AVAILABLE RECORDS below:
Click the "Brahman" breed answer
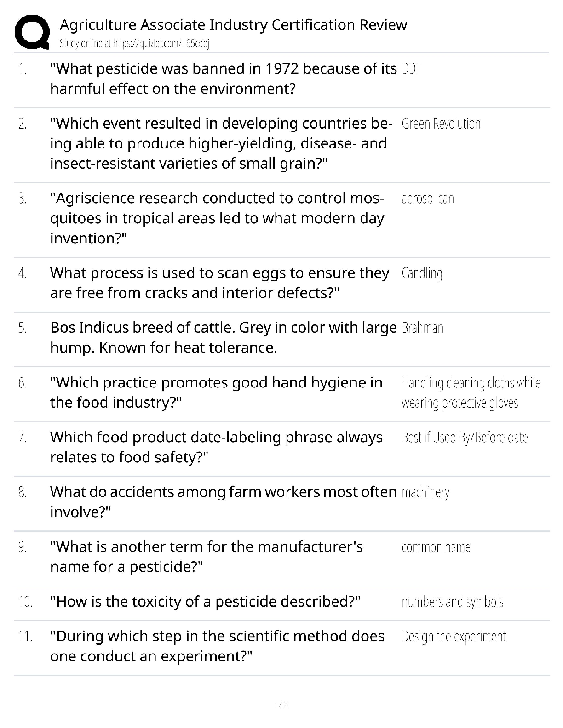563x728 pixels. click(x=422, y=328)
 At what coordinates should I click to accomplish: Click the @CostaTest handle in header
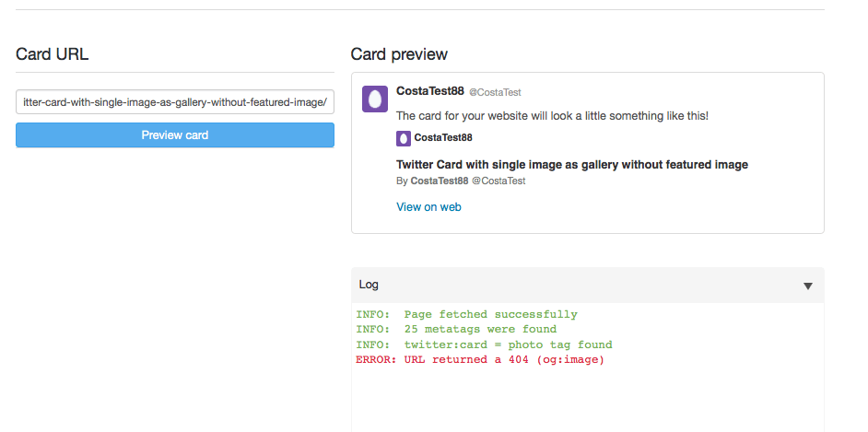pos(495,92)
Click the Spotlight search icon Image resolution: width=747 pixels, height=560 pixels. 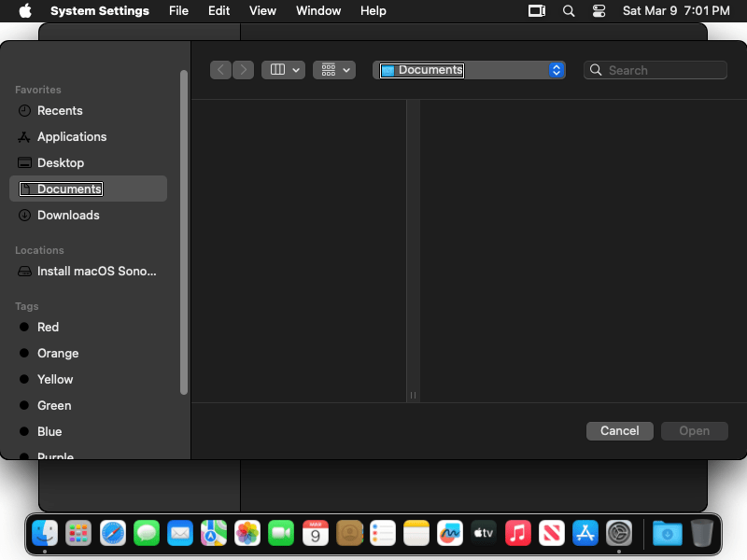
End of AVAILABLE RECORDS.
## [TASK ITEM]
I'd like the material duplicated exactly, without its pictures.

## [OUTPUT OF THE EXERCISE]
Click the "Brahman" breed answer
563x728 pixels. click(x=422, y=328)
 At what coordinates should I click to accomplish: Click the @CostaTest handle in header
pos(495,92)
Click the Spotlight search icon Image resolution: width=747 pixels, height=560 pixels. 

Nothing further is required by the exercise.